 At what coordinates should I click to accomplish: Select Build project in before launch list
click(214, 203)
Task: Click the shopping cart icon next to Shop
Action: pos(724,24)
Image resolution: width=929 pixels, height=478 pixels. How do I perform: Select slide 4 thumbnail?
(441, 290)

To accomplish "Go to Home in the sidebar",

+++

Assignment - Copy out every record exactly.

The answer -
 At what coordinates should I click to accomplish: Select Build project in before launch list
click(214, 203)
Task: Click the shopping cart icon next to Shop
Action: pos(724,24)
Image resolution: width=929 pixels, height=478 pixels. How do I perform: Select slide 4 thumbnail?
(441, 290)

To accomplish "Go to Home in the sidebar",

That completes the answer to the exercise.